Exercise of discretion to award costs
- Counsel for the contractor submits the discretion to order costs in favour of the contractor should be exercised separately in respect of the proceeding below and the appeal proceeding. That is true, however as previously stated, there is significant overlap and commonality in respect of relevant factors for consideration.
- Pursuant to s 100 of the QCAT Act, generally, each party to a proceeding must bear their own costs. That presumption may however be displaced and a party ordered to pay costs if the interests of justice require it.
- Section 102(3) sets out matters the tribunal may have regard to in deciding whether to make an order for costs which include the following:
”(a) whether a party to a proceeding is acting in a way that unnecessarily disadvantages another party to the proceeding, including as mentioned in section 48(1)(a) to (g);
- (a)the nature and complexity of the dispute the subject of the proceeding;
- (b)the relative strengths of the claims made by each of the parties to the proceeding;
- (c)the financial circumstances of the parties to the proceeding;
- (d)anything else the tribunal considers relevant.”
- These factors are not grounds for awarding costs but factors to be taken into account in determining whether, in a particular case, the interests of justice require a costs order.
Whether a party has acted in a way that has unnecessarily disadvantaged another party including as mentioned in s 48(1)(a) to (g)
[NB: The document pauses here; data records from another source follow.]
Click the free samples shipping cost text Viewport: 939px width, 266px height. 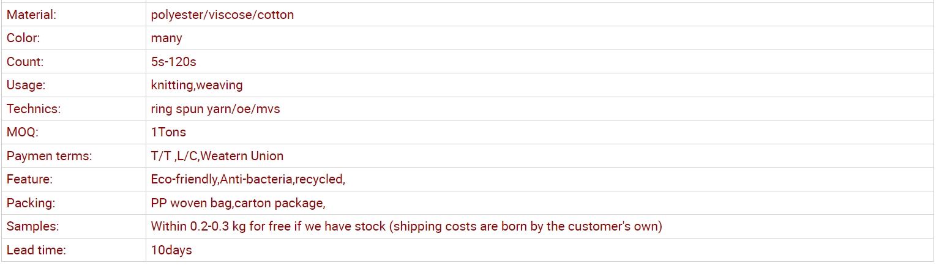[406, 226]
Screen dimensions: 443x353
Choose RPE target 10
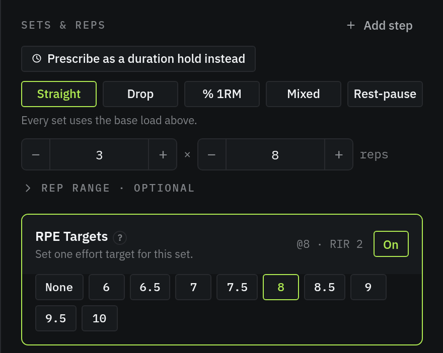point(100,318)
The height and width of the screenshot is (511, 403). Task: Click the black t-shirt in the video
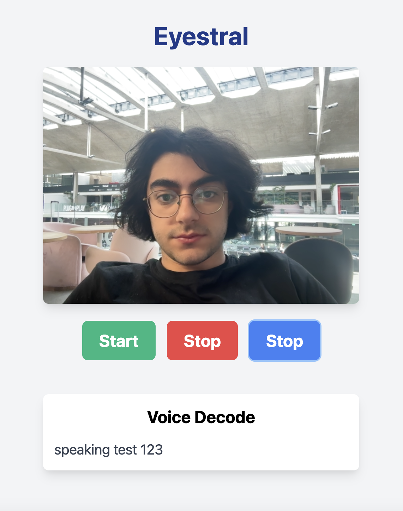pos(201,282)
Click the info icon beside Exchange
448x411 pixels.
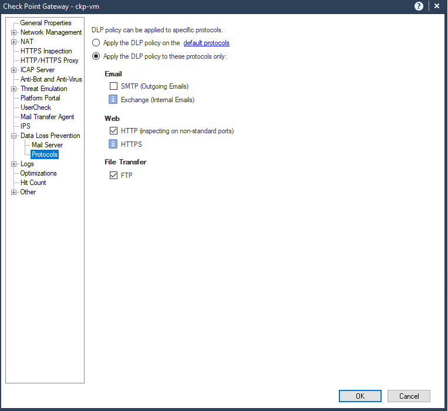point(113,100)
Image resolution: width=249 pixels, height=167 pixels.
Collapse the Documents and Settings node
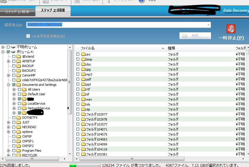click(x=9, y=85)
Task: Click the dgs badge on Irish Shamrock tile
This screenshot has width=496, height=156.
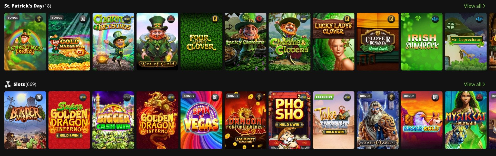Action: click(435, 19)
- The contractor says that whilst it was the applicant commencing proceedings it did so in response to unlawful and unjustified actions taken by the body corporate. The true aggressor was the body corporate. The contractor had no choice other than to commence the proceedings below and seek the relief it did from the tribunal. That is correct.
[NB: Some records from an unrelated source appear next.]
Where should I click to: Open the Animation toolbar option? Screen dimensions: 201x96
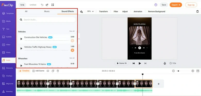[x=138, y=12]
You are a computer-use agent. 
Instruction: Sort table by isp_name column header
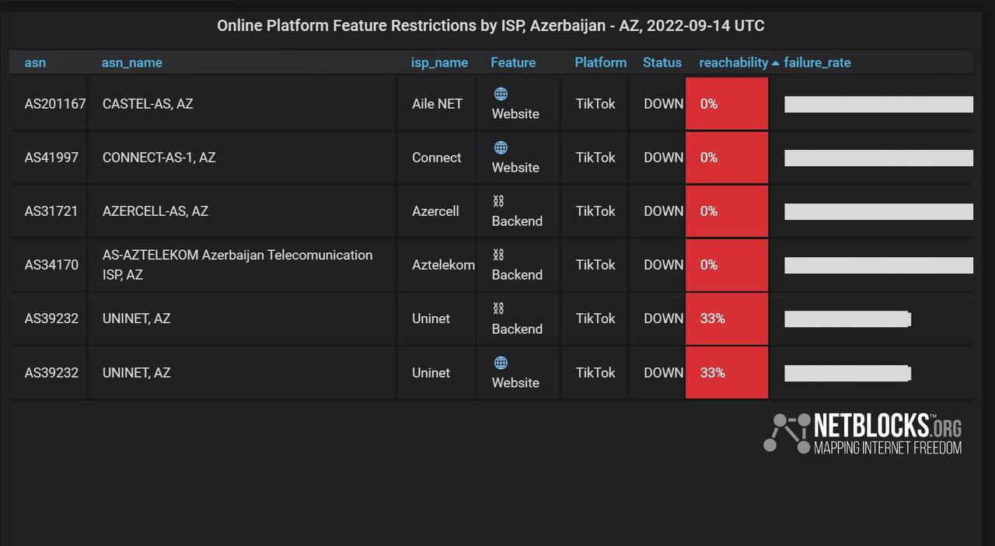[x=439, y=63]
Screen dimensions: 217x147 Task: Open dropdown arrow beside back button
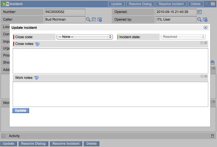pos(8,4)
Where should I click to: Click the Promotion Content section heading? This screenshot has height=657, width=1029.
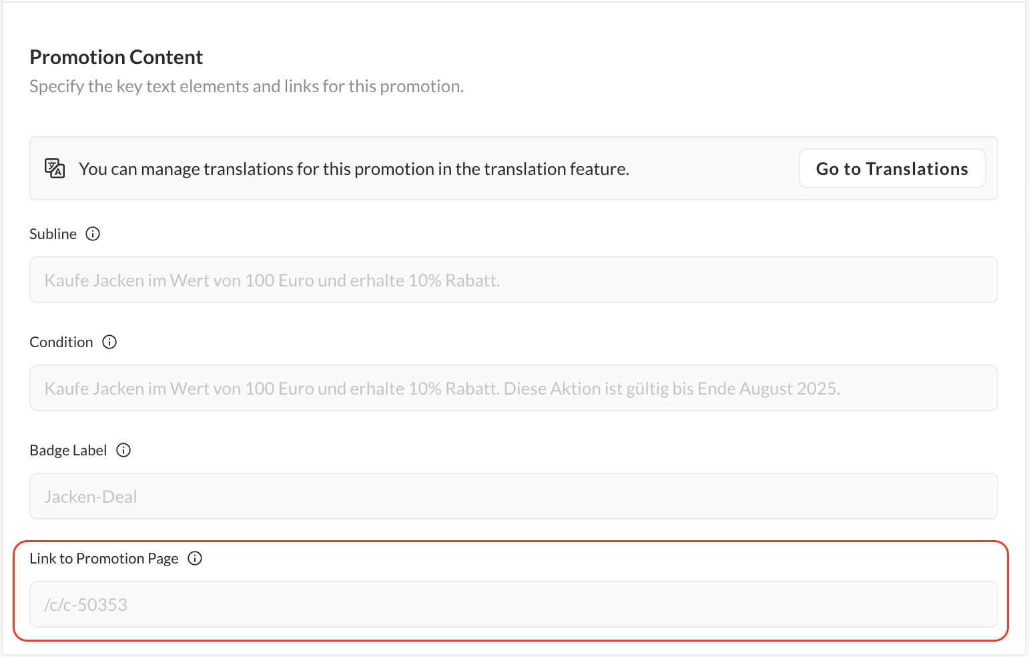(116, 57)
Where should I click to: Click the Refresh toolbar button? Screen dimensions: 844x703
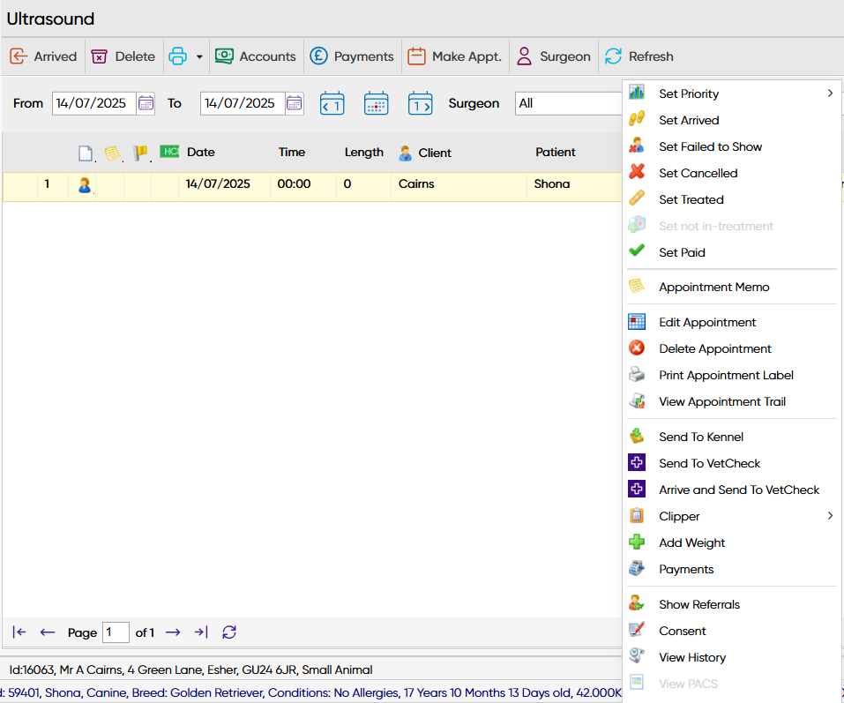coord(639,56)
- The learned Member below made no finding that the body corporate acted in a way that unnecessarily disadvantaged the contractor in acting as it did. On appeal however it was found that it was unreasonable to issue the four 16 May 2014 RANs when their contents could have been given in one notice. The only possible explanation for doing that was to take advantage of the provisions of clause 8.1 of the GMC. That made the notices invalid.
- The contractor also points to the body corporate only pressing 14 of 74 breaches alleged in the first RAN. The contractor says it was put to the trouble and expense of preparing to deal with the other 60 at hearing, only to find them abandoned at hearing. The work done in preparing for them was wasted.
- The learned Member below said this about them:
“Of these 74 items, only 14 were formally pressed at the hearing. These are the “pressed breaches”. It was said that this was to save time at the hearing. I heard no evidence about the other 60 items although they can be seen in Mr Leary’s report and are described in the RAN. I propose not to make any findings about them or reach an inference about them.”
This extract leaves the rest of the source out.